Intervencionismo asfixiante, también en patios y teatros

La libertad que la inmersión lingüística o la ley antifumadores cercenan no se recuperaría porque dichas normativas concedieran, a modo de excepción, permisos en el reducido ámbito de un patio escolar o en el de un escenario teatral.

La Generalidad catalana amenaza con multar a los responsables del musical Hair que se representa en un teatro de Barcelona por incumplir la Ley Antitabaco. Un colegio en Sitges ha puesto una señal en rojo en el expediente de un niño por no hablar en catalán en el patio durante el recreo.
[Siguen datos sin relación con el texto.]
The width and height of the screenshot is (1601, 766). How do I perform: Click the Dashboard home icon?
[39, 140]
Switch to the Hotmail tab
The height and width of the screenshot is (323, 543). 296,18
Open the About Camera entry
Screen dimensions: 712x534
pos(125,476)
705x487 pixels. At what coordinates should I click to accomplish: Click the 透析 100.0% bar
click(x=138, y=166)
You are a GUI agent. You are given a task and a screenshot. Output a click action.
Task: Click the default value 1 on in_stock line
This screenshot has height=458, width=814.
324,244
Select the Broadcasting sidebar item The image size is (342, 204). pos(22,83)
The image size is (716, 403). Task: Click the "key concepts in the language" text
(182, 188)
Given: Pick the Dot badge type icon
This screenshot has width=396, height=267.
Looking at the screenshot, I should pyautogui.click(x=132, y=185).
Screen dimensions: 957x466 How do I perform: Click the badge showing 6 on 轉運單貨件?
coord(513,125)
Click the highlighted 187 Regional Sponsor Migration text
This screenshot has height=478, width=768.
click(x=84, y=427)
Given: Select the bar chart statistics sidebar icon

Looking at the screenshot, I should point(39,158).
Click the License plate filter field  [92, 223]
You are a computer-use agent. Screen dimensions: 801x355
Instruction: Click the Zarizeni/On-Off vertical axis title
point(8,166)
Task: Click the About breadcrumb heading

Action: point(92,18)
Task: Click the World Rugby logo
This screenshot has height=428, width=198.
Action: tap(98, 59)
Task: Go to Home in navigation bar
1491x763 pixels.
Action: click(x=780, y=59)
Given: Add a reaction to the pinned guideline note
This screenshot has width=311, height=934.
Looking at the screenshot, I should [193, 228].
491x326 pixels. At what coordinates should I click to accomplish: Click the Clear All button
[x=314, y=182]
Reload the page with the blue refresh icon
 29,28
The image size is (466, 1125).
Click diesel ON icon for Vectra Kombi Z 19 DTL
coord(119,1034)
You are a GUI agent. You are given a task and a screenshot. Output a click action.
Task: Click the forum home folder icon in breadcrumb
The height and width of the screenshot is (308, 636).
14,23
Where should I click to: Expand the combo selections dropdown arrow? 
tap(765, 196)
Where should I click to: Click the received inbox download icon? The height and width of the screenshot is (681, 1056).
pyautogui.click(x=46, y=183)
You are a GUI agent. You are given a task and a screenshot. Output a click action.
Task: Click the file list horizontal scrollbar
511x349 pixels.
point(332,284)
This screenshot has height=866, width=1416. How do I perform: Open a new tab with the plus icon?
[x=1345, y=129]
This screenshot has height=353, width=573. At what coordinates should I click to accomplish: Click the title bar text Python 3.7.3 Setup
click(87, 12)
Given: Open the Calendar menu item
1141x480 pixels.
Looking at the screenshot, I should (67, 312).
Estas son sólo dos recientes muestras de a qué delirantes extremos puede llegar el poder público en su liberticida obsesión por inmiscuirse en todos los ámbitos de la vida de los ciudadanos.

Si en el segundo caso esos extremos alcanzan la crueldad con un niño (que ha tenido que preguntar a su madre qué es lo que había hecho mal), en el primero, los políticos tratan a los adultos como a niños que estuvieran expuestos a peligros que, por sí solos, no pudiesen evitar. El director del musical ha tenido que explicar que lo que fuman los actores en el momento de interpretar a los hippies de los años 60 no es tabaco, sino una mezcla de maria luisa, albahaca y hojas de nogal. A pesar de esta explicación, que ya debería resultar innecesaria en una sociedad libre y adulta, el estúpido y liberticida fundamentalismo de la ministra de Sanidad, Leire Pajín, no ha cedido un ápice: "Igual que en teatro los crímenes no son reales, que simulen que fuman".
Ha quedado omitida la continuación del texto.